| EXTRAIT DU DOCUMENT |
* * * * * * *

LA COUR (grande chambre),

composée de M. K. Lenaerts, président, Mme R. Silva de Lapuerta, vice-présidente, MM. J.–C. Bonichot, A. Arabadjiev, M. Vilaras (rapporteur), E. Regan, T. von Danwitz et Mme C. Toader, présidents de chambre, MM. A. Rosas, E. Juhász, M. Ilešič, M. Safjan, C. G. Fernlund, C. Vajda et S. Rodin, juges,

avocat général : M. M. Wathelet,

greffier : Mme M. Ferreira, administrateur principal,

vu la procédure écrite et à la suite de l’audience du 4 juin 2018,

considérant les observations présentées :

pour Levola Hengelo BV, par Mes S. Klos, A. Ringnalda et
J. A. K. van den Berg, advocaten,

pour Smilde Foods BV, par Mes T. Cohen Jehoram et S. T. M. Terpstra, advocaten,

pour le gouvernement néerlandais, par Mme C. S. Schillemans, en qualité d’agent,

pour le gouvernement français, par MM. D. Segoin et D. Colas, en qualité d’agents,

pour le gouvernement italien, par Mme G. Palmieri, en qualité d’agent, assistée de M. P. Gentili, avvocato dello Stato,

pour le gouvernement du Royaume-Uni, par Mmes G. Brown et Z. Lavery, en qualité d’agents, assistées de M. N. Saunders, barrister,

pour la Commission européenne, par Mme J. Samnadda et M. F. Wilman, en qualité d’agents,

ayant entendu l’avocat général en ses conclusions à l’audience du 25 juillet 2018,

rend le présent

Arrêt

1

La demande de décision préjudicielle porte sur l’interprétation de la notion d’« œuvre », au sens de la directive 2001/29/CE du Parlement européen et du Conseil, du 22 mai 2001, sur l’harmonisation de certains aspects du droit d’auteur et des droits voisins dans la société de l’information (JO 2001, L 167, p. 10).

2

Cette demande a été présentée dans le cadre d’un litige opposant Levola Hengelo BV (ci–après « Levola ») à Smilde Foods BV (ci–après « Smilde ») au sujet de la prétendue violation, par Smilde, des droits de propriété intellectuelle de Levola relatifs à la saveur d’un produit alimentaire.

Le cadre juridique

Le droit international

3

L’article 1er de la convention de Berne pour la protection des œuvres littéraires et artistiques (acte de Paris du 24 juillet 1971), dans sa version résultant de la modification du 28 septembre 1979 (ci-après la « convention de Berne »), est ainsi libellé :

« Les pays auxquels s’applique la présente Convention sont constitués à l’état d’Union pour la protection des droits des auteurs sur leurs œuvres littéraires et artistiques. »

* * * * * * *

| DONNÉES FOURNIES |
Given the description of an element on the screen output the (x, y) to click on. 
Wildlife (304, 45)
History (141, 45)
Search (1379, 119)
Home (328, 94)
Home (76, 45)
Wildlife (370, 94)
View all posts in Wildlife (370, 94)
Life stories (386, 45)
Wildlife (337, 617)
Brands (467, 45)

* * * * * * *

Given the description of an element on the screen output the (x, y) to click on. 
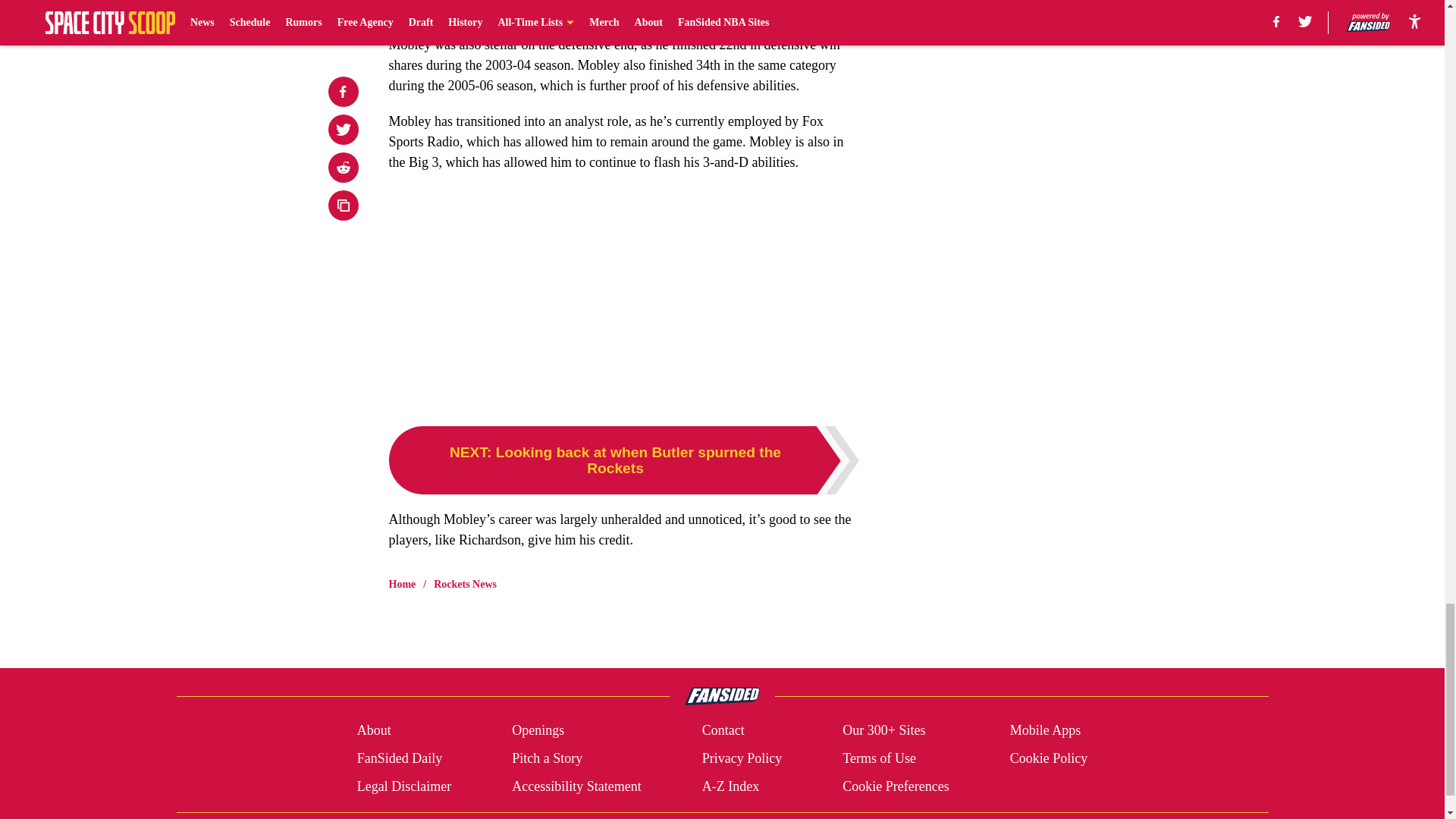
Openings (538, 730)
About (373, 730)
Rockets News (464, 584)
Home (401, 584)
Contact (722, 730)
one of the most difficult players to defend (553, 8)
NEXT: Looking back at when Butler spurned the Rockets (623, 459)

* * * * * * *

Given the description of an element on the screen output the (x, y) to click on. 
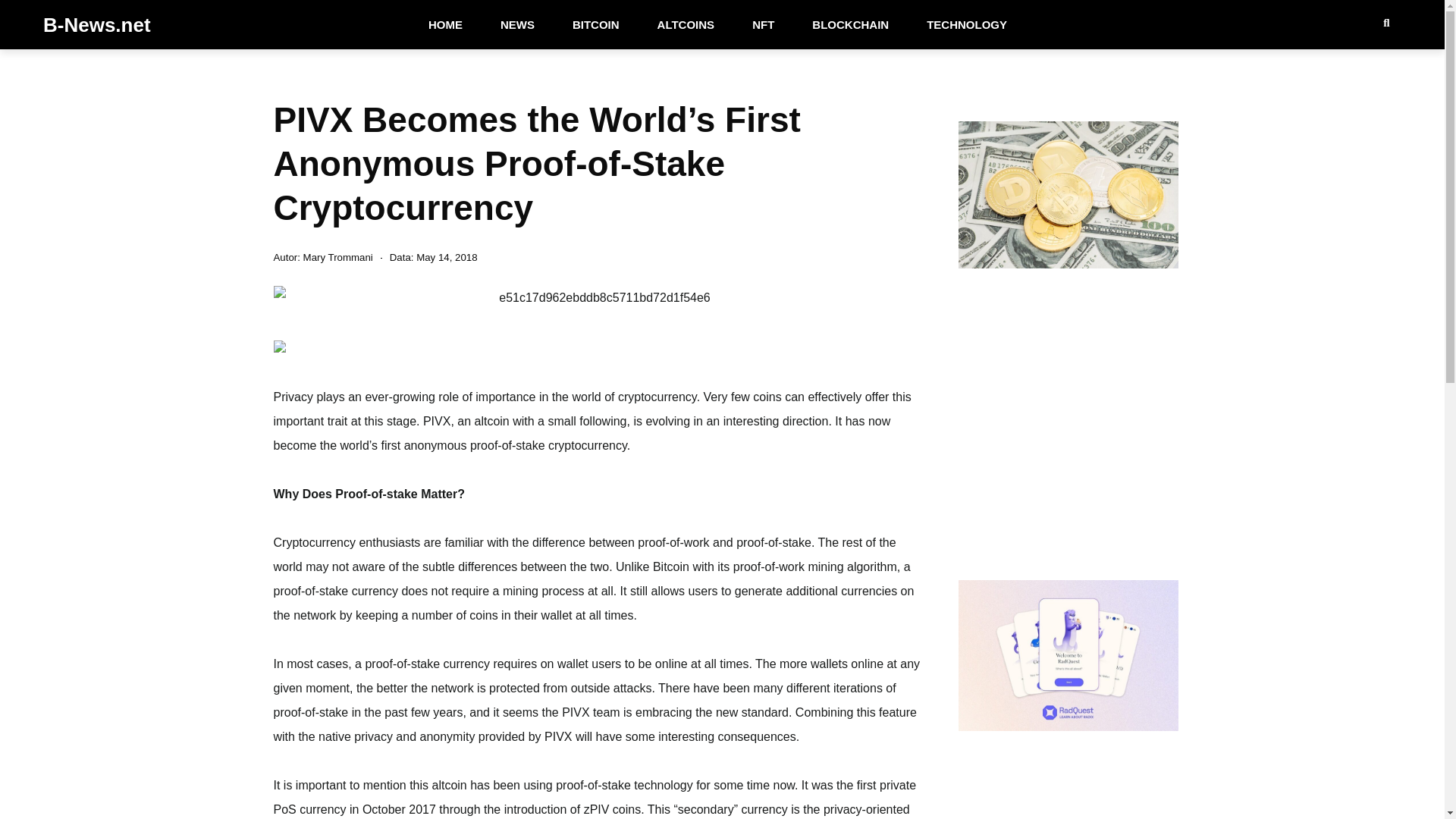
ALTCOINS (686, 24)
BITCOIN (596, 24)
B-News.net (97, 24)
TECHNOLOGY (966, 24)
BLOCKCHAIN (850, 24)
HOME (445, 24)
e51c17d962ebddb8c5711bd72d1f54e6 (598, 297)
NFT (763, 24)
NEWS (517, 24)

* * * * * * *

| CONSIGNES |
a - Répondez à ces questions sur l'extrait de l'arrêt Levola :
(i) Qui est l'avocat général ?
(ii) À quelle date l'avocat général a-t-il présenté ses conclusions ?
(iii) Sur la saveur de quoi portent les droits de propriété intellectuelle invoqués par Levola ?
b - Renommez « demande » en « requête » dans le passage de l'extrait de l'arrêt Levola qui s'ouvre sur les mots « La demande de » et se ferme sur « d’un produit alimentaire. », puis recopiez ce passage ainsi modifié.
c - Rédigez la suite de l'extrait de l'arrêt Levola, à partir de sa dernière phrase.

| RÉPONSES |
a -
(i) M. M. Wathelet.
(ii) À l'audience du 25 juillet 2018.
(iii) La saveur d'un produit alimentaire.

b -
La requête de décision préjudicielle porte sur l’interprétation de la notion d’« œuvre », au sens de la directive 2001/29/CE du Parlement européen et du Conseil, du 22 mai 2001, sur l’harmonisation de certains aspects du droit d’auteur et des droits voisins dans la société de l’information (JO 2001, L 167, p. 10).

2

Cette requête a été présentée dans le cadre d’un litige opposant Levola Hengelo BV (ci–après « Levola ») à Smilde Foods BV (ci–après « Smilde ») au sujet de la prétendue violation, par Smilde, des droits de propriété intellectuelle de Levola relatifs à la saveur d’un produit alimentaire.

c -
4

Aux termes de l’article 2, paragraphes 1 et 2, de la convention de Berne :

« 1)   Les termes “œuvres littéraires et artistiques” comprennent toutes les productions du domaine littéraire, scientifique et artistique, quel qu’en soit le mode ou la forme d’expression, telles que : les livres, brochures et autres écrits ; les conférences, allocutions, sermons et autres œuvres de même nature ; les œuvres dramatiques ou dramatico-musicales ; les œuvres chorégraphiques et les pantomimes ; les compositions musicales avec ou sans paroles ; les œuvres cinématographiques, auxquelles sont assimilées les œuvres exprimées par un procédé analogue à la cinématographie ; les œuvres de dessin, de peinture, d’architecture, de sculpture, de gravure, de lithographie ; les œuvres photographiques, auxquelles sont assimilées les œuvres exprimées par un procédé analogue à la photographie ; les œuvres des arts appliqués ; les illustrations, les cartes géographiques ; les plans, croquis et ouvrages plastiques relatifs à la géographie, à la topographie, à l’architecture ou aux sciences.

2)   Est toutefois réservée aux législations des pays de l’Union la faculté de prescrire que les œuvres littéraires et artistiques ou bien l’une ou plusieurs catégories d’entre elles ne sont pas protégées tant qu’elles n’ont pas été fixées sur un support matériel. »

5

Selon l’article 9, paragraphe 1, de la convention de Berne, les auteurs d’œuvres littéraires et artistiques protégés par cette convention jouissent du droit exclusif d’autoriser la reproduction de ces œuvres, de quelque manière et sous quelque forme que ce soit.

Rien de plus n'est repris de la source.